Forgot to add my vote for peanuts in the shell!!

[This message has been edited by loojack (edited October 09, 2002).]

blanep
Member
posted October 09, 2002 07:03 PM
I used steel braided line between the front calipers and the plastic line simply because I already had them on hand. I can't remember where I got the fittings that went from the platic line to the an4 braided line though. It was either midwest motorsports, speedway or at the local parts store. Looking at the 50th anniversary speedway catalog (the big purple one) simply because it is laying here, they have them listed as gauge fittings on page 245.


SLEEPY GOMEZ
Member
posted October 09, 2002 08:22 PM
This is hard for me to do now that I have peanut butter all over the keyboard.
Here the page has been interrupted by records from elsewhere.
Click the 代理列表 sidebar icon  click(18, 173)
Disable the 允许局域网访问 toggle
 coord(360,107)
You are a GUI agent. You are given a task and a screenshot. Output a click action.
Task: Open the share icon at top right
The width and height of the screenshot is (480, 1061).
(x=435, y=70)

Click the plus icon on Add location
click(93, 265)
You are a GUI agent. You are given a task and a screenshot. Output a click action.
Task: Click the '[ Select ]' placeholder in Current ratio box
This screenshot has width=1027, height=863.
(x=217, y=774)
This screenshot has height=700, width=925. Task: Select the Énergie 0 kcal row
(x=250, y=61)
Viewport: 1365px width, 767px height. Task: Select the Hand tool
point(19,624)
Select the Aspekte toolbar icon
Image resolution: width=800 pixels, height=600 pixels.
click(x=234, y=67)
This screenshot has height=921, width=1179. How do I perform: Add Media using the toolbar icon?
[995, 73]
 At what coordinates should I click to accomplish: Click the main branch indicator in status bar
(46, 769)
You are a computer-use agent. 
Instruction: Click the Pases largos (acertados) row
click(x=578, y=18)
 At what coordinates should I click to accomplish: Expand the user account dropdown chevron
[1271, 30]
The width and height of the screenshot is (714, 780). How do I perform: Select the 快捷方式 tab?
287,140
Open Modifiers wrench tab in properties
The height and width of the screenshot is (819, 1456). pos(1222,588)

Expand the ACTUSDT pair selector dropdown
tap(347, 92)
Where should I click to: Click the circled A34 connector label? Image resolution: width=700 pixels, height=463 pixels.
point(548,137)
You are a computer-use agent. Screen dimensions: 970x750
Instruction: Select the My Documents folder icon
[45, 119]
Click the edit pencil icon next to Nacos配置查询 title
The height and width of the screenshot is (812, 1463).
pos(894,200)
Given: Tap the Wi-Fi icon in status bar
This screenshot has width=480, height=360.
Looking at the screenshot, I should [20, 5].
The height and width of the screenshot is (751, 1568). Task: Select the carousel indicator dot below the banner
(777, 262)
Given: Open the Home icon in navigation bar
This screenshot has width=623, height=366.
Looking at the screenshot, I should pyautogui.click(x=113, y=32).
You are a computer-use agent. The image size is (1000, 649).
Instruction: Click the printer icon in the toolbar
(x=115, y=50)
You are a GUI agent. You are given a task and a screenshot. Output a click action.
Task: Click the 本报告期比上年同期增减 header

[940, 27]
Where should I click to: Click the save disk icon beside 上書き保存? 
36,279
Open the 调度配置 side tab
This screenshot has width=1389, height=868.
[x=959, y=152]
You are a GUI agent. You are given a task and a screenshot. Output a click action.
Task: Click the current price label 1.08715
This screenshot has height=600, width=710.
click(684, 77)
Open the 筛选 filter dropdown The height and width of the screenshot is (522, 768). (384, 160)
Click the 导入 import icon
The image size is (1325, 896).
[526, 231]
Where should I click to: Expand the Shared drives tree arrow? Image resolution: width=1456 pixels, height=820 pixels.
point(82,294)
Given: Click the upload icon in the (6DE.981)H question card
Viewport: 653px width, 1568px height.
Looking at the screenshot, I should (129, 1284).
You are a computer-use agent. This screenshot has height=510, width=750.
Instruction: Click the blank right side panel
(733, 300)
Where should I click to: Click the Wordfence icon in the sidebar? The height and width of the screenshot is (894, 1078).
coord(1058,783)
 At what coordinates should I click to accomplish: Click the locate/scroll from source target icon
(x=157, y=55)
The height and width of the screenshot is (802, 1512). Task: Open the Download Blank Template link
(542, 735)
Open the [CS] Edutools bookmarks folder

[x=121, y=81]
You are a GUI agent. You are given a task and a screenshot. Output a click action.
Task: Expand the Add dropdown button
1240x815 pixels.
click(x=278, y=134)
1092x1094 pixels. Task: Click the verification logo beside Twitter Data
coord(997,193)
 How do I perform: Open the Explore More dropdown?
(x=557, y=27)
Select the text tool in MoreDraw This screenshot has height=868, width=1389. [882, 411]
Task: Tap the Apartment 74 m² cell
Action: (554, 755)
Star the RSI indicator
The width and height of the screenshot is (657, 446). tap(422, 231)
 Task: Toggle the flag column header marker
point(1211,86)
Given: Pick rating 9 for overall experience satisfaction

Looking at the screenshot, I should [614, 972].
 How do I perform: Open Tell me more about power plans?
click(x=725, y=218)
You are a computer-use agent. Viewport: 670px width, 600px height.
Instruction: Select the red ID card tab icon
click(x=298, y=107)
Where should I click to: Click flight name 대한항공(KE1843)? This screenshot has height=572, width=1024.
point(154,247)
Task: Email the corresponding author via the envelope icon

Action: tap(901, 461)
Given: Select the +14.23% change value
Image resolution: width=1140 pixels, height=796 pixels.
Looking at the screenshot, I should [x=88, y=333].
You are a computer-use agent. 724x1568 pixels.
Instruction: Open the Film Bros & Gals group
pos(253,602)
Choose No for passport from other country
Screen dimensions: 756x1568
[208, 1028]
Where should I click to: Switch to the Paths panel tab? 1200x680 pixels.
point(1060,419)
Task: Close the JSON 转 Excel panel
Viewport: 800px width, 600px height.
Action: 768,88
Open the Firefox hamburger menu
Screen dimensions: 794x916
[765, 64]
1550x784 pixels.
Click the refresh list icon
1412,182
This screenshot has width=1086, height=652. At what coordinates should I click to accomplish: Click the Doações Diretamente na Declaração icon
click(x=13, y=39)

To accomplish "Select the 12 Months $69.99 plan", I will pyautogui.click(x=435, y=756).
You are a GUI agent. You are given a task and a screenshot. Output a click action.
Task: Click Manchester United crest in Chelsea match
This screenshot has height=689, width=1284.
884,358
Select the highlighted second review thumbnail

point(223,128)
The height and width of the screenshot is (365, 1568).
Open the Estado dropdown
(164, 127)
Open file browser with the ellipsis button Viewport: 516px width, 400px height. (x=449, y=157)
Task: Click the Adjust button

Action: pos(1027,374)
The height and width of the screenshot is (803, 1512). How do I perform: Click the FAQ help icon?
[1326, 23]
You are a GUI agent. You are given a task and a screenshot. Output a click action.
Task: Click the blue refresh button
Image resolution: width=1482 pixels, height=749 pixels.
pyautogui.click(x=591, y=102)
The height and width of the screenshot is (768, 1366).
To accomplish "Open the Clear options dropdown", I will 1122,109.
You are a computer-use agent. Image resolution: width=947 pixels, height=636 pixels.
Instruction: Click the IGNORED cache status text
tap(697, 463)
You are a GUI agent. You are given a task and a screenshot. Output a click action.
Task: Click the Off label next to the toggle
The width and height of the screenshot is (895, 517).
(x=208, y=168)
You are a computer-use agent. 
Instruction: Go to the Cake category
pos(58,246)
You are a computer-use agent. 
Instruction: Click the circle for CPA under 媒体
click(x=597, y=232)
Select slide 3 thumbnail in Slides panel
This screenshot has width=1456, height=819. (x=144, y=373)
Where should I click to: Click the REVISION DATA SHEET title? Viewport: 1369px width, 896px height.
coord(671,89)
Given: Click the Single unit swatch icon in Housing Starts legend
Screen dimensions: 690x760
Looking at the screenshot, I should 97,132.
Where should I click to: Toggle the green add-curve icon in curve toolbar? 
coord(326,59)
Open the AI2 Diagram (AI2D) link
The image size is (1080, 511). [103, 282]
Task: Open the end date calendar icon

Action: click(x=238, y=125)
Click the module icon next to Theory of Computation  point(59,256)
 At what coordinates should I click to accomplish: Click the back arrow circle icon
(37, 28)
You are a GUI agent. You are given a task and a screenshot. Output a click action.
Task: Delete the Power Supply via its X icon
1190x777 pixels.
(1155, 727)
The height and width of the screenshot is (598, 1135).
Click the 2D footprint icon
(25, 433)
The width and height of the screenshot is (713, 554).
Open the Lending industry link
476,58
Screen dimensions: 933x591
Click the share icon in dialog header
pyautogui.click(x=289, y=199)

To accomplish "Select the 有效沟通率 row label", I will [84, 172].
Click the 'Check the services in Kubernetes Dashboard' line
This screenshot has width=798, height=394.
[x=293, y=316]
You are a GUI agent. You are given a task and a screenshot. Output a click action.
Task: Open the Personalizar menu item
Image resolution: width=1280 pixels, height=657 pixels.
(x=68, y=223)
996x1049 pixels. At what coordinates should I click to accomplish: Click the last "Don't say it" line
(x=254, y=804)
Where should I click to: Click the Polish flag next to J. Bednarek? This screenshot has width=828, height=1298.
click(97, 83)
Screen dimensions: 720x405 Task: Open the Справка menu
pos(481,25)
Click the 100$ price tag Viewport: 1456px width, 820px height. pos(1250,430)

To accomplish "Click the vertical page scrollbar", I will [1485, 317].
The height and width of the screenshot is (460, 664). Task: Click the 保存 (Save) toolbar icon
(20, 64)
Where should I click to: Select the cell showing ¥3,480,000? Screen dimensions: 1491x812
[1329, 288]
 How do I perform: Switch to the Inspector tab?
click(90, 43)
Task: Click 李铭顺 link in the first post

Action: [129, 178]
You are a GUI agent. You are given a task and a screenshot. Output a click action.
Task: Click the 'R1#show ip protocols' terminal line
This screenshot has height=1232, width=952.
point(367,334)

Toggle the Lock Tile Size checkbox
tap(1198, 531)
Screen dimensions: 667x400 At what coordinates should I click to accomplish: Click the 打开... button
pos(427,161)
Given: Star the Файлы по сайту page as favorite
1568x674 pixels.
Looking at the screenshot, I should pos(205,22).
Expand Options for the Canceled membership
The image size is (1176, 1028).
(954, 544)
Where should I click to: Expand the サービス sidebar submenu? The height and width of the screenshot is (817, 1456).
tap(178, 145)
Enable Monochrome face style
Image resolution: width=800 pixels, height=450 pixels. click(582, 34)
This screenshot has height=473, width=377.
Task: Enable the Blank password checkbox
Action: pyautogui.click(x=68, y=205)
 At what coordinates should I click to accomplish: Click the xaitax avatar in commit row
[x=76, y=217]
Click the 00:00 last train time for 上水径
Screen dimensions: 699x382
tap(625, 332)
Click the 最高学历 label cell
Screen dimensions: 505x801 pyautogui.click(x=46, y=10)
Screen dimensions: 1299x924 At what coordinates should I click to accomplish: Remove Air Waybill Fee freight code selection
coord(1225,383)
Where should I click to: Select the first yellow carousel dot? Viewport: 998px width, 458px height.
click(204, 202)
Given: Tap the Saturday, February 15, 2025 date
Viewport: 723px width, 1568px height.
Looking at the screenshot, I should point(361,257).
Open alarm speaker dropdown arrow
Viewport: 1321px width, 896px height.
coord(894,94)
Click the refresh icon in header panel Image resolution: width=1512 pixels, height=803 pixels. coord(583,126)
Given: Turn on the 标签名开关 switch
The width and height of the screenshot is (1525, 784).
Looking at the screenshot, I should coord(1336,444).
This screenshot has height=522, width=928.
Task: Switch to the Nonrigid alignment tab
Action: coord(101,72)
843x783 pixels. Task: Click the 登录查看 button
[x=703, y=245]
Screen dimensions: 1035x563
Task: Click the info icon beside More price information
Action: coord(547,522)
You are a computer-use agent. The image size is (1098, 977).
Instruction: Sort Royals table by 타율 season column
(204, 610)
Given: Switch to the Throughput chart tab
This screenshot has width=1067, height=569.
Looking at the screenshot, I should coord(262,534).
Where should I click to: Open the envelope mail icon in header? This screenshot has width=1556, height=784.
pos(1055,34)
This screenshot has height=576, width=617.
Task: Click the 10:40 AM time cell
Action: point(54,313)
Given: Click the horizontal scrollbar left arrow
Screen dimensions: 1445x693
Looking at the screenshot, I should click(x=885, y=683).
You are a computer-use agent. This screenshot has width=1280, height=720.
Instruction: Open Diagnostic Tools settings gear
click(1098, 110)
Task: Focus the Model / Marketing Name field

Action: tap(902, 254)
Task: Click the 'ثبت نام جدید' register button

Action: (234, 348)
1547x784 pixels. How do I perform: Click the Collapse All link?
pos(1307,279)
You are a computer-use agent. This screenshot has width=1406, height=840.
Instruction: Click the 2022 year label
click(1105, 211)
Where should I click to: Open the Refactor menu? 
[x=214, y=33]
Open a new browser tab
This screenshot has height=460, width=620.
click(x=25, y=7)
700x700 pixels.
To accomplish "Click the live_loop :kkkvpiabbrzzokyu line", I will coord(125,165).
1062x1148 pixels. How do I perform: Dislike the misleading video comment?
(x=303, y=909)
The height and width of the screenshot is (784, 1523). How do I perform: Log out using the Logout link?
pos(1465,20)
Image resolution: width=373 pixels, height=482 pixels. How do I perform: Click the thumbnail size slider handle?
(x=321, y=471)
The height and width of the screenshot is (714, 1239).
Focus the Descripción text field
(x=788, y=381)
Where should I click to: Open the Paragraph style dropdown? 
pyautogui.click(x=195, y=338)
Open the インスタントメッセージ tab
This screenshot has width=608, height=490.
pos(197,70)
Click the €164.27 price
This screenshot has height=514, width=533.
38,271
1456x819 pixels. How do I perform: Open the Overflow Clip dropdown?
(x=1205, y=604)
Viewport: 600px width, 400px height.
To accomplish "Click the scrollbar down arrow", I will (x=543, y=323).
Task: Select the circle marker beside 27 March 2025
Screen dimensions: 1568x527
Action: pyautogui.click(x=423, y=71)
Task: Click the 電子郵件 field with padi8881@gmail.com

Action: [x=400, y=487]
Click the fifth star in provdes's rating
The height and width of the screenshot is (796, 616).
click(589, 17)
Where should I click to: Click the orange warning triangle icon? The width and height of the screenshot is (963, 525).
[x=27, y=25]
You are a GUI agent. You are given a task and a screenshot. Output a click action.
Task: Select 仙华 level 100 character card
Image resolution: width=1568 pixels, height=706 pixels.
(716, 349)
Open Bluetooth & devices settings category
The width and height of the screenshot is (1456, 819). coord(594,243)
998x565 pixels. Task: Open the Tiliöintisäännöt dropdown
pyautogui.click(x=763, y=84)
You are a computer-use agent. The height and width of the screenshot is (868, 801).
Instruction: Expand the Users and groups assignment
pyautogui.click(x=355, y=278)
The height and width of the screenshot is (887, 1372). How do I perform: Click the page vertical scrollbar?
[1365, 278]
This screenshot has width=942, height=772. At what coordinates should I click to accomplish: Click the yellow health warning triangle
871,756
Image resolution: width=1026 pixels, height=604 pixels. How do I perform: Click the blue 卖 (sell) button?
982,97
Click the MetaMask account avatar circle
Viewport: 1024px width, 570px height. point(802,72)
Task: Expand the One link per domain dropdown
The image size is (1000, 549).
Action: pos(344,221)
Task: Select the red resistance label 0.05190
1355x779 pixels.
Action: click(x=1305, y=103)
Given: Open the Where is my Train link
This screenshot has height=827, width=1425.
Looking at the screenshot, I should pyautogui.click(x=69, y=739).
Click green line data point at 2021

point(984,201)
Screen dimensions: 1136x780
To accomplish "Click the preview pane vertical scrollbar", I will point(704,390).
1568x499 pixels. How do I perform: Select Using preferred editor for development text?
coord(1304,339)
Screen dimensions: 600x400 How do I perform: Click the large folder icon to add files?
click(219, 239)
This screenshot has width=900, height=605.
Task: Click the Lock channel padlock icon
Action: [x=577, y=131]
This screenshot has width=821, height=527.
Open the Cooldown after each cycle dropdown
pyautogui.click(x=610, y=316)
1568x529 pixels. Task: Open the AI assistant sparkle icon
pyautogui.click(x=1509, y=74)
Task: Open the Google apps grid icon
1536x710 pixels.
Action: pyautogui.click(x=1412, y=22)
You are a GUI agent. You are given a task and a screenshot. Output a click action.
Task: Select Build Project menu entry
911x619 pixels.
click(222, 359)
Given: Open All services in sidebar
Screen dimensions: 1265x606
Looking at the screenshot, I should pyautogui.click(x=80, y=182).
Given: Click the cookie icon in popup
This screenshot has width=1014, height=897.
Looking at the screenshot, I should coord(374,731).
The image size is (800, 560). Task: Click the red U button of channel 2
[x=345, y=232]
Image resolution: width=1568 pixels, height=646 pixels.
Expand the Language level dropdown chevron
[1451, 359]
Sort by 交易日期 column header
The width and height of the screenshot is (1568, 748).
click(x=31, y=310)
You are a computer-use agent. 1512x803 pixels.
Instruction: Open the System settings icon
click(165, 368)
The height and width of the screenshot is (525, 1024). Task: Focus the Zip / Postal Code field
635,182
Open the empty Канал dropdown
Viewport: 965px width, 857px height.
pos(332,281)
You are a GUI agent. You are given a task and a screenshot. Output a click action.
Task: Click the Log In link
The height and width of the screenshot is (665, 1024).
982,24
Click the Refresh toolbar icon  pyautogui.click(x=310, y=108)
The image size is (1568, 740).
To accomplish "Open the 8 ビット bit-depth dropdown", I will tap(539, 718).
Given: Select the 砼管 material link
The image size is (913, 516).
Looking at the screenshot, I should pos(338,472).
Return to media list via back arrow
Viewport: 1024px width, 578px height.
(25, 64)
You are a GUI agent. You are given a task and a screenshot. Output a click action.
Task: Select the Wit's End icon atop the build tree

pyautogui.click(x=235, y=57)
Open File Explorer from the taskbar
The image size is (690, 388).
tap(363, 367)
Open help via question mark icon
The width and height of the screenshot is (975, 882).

If you want to run plastic lines to the calipers do this. Drill a hole opposite the bleeder ***** . It should be about .340". Use a 1/8" pipe tap to thread this hole into the caliper. Now, the 1/8" pipe fittings used for the lines will thread right in. Last, swap sides with the calipers. The plastic line fitting is now on top. Crack the nut gently to bleed the brakes. SLEEPY


loojack
Member
posted October 10, 2002 03:34 PM
Sleepy, I guess I'm missing something,where should the .340 go? Do I block off the banjo bolt hole with a bolt, or is this opposite the bleeder *****? Thanks, Sleepy and I'm looking forward to your next article!
loojack


malibuchevy2
Member
posted October 10, 2002 09:50 PM
i have ran plastic brake lines on my hobby stock car and had no trouble with them this year they are pretty durable and the brakes work good


istock59
Member
posted October 11, 2002 11:32 AM
Hey Sleepy, I like that idea, but that brake mod isn't exactly legal...


SLEEPY GOMEZ
Member
posted October 11, 2002 09:38 PM
Ikay, I got a little ahead of myself, sorry. Drilling and tapping the caliper was doing it the hard way and also not IMCA legal. My current method is to get a 7/16" brass manifold nut (fits 5/8 wrench). These nuts are about double the length of a standard nut. Drill and tap the side of the 7/16 nut for 1/8" pipe thread. Use the .340" drill. Drill the i.d. of the 7/16 nut, I think with the same .340 drill for cleanup. Use the stock banjo mounting bolt on your new banjo fitting. Leave out the copper gasket, the brass will seal.
SLEEPY


WesternAuto17
Member
posted October 29, 2002 12:29 PM
Used em. Hated em.

Maybe it was something else, but they always felt spongy. All steel, all real for me.